In this day and age, practically everyone uses their smartphone to check their E-mail while they are on the go. Even so, mobile access to an Exchange inbox is not without risk. A lost or stolen mobile device could for example, allow an unauthorized person unrestricted access to the sensitive information within the device owner’s mailbox. Fortunately, Exchange Server provides a mechanism for ensuring that mobile devices connecting to Exchange Server are properly secured.
The primary tool for enforcing mobile device security is the mobile device mailbox policy. This policy determines the security requirements for user’s mobile devices. For example, a mobile device mailbox policy might be configured to require users to security their devices with a password. Of course, mobile device mailbox policies can be used to require device level security that is far more comprehensive.
Although Exchange Server provides a default policy that applies to all users, it is possible to create multiple mobile device mailbox policies, and apply those policies on an as needed basis. This is useful for situations in which some users need a higher degree of security than others.
To apply a mobile device mailbox policy to a user’s mailbox, open the Exchange Admin Center, and click on the Recipients container. Next, click on the recipient whose mailbox you want to modify, and then click on the Edit icon. Now, select the Mailbox Features tab within the resulting dialog box, and then scroll down to the Mobile Devices section. Click the View Details link, and you will see a Mobile Device Details window that is similar to the one that is shown in Figure A. As you can see in the figure, this mailbox is configured to use the default mobile device mailbox policy, but you can click the Browse button to select a different policy.
This mailbox is using the Default mobile device mailbox policy.

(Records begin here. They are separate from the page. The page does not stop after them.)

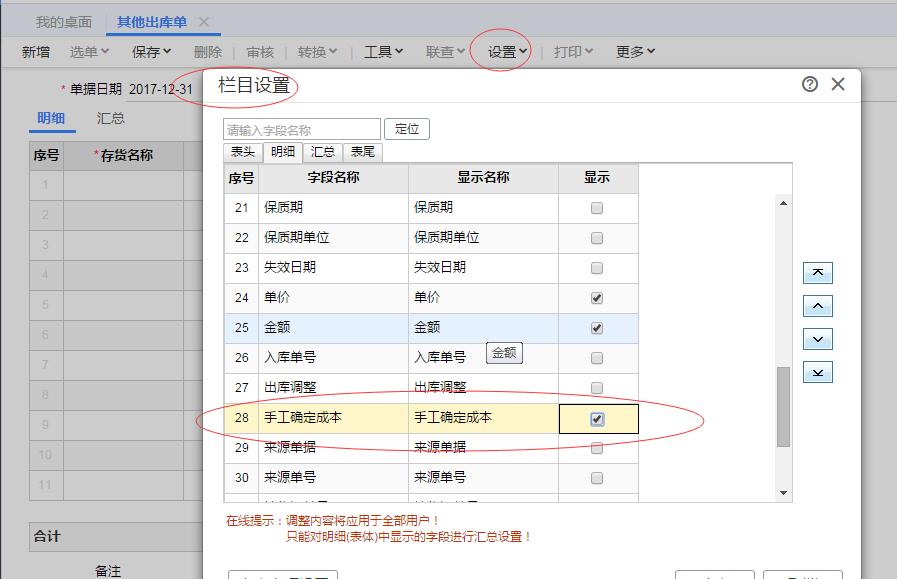
Task: Click the move-to-top arrow button
Action: tap(817, 273)
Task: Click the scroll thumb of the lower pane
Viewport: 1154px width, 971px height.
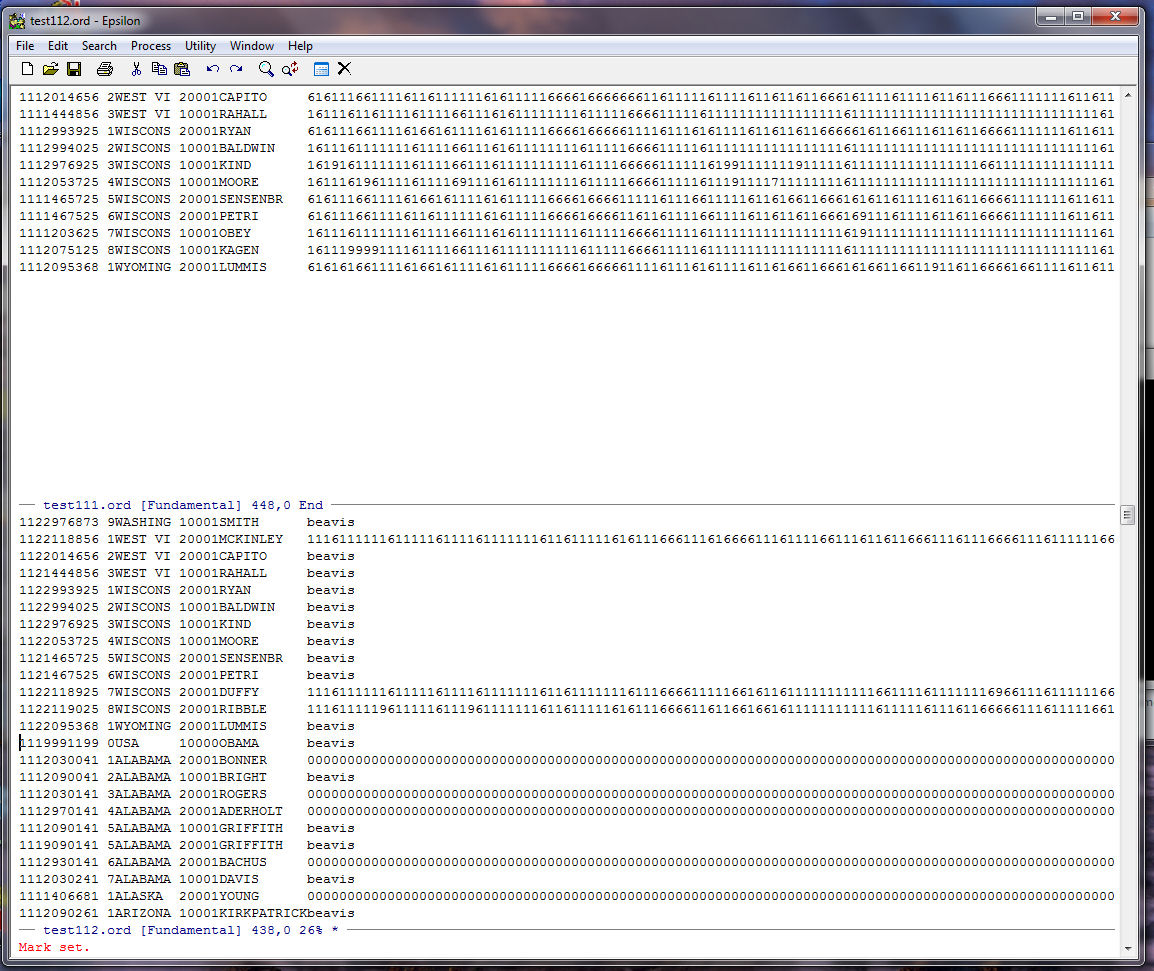Action: point(1128,515)
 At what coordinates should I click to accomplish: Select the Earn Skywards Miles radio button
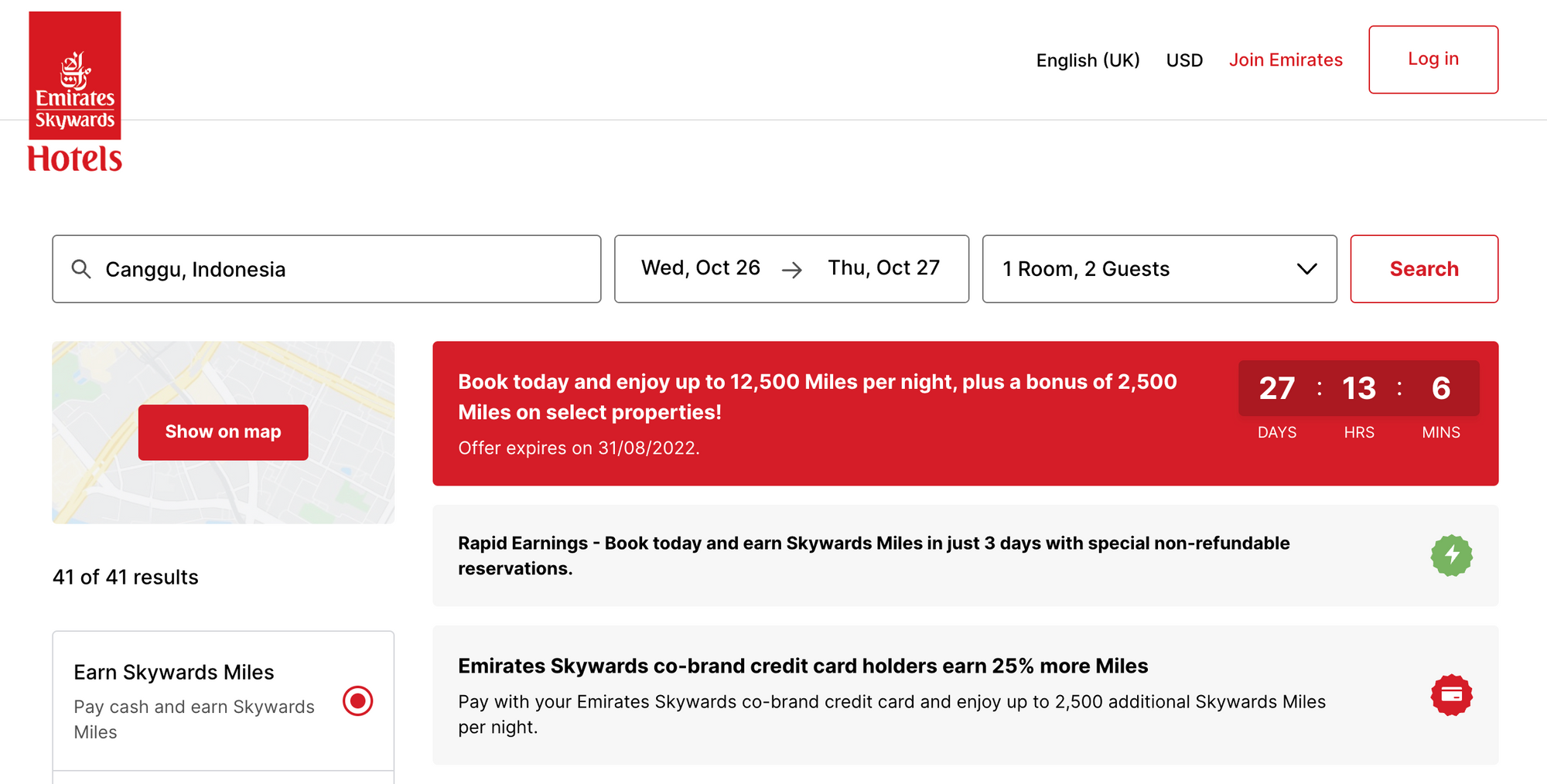coord(357,700)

The policies themselves can be found within the Exchange Admin Center, by clicking on the Mobile container, and then clicking on the Mobile Device Mailbox Policies tab, as shown in the figure below. Here you can see the default policy that was applied to the user’s mailbox, but it is also possible to create additional policies by clicking on the New icon. That way, you can apply different policies to different groups of users.
You can find the policies on the Mobile Device Mailbox Policies tab.
To edit a mobile device mailbox policy, select the policy, and then click on the Edit icon. Upon doing so, your browser will display a pop-up window that allows you to edit the policy. This window is divided into two tabs.
The first of these tabs is the General tab, which you can see in the next figure. As you can see, this tab contains three settings. First, there is the policy name. Every mobile device mailbox policy has to have a name assigned to it, and this is where the name is assigned. Second, the window contains a checkbox that you can use to designate the policy as the default policy. Exchange only allows for a single default policy. Finally, there is a checkbox that you can select if you wish to allow mobile devices that do not fully support the policy. I will come back to this one in a moment.
The General tab contains the policy name, and a couple of check boxes.
The window’s second tab is the Security tab, which you can see below. This tab provides the security settings that can be applied to mobile devices. As you can see in the figure below, the Security tab provides a rather modest collection of security settings. This tab for example, can be used to require a password, require device level encryption, or to enforce a specific degree of password complexity.
The Security tab provides settings that can be used to configure device password and encryption requirements.
So as you can see, mobile device mailbox policies are pretty straightforward. You can either modify the default policy or create your own policy, and then apply it to the user’s mailboxes. In spite of this simplicity, there is one more issue that needs to be addressed.
As you may recall, the Mobile Device Mailbox Policy dialog box’s Security tab contained a setting called Allow Mobile Devices that Don’t Fully Support These Security Policies, and I said that I would talk about this setting later on. As the setting’s name implies, this check box, if enabled, will allow a user to use a mobile device, even if the device does not recognize all of the settings within the mobile device mailbox policy.
At first, this might seem a little bit strange when you consider that the settings shown on the Security tab relate primarily to password complexity and encryption. These are all standard functions, which should be supported by almost any mobile device. So why the setting to allow non-compatible devices?
The reason why this setting exists is because Exchange supports far more policy settings than the ones that are exposed through the Security tab. Most of the policy settings can only be configured through the Exchange Management Shell. In fact, policy settings exist that will allow you to disable WiFi from the device, or disable the device camera. You can also block consumer mail (such as Gmail or Hotmail), or disable Bluetooth. There are dozens of security settings available, but not every device works with every security setting. As such, the Allow Mobile Devices that Don’t Fully Support These Security Policies check box, essentially determines whether mobile device security will be strictly enforced, or loosely enforced based on a device’s capabilities. Incidentally, you can find a list of the available security settings at: https://technet.microsoft.com/en-us/library/bb123756(v=exchg.160).aspx
In most cases, it probably isn’t going to be necessary to be too heavy handed with mobile device security policies. Even so, numerous policy settings exist that you can use to custom tailor your mobile device security policies to meet your organization’s own unique needs.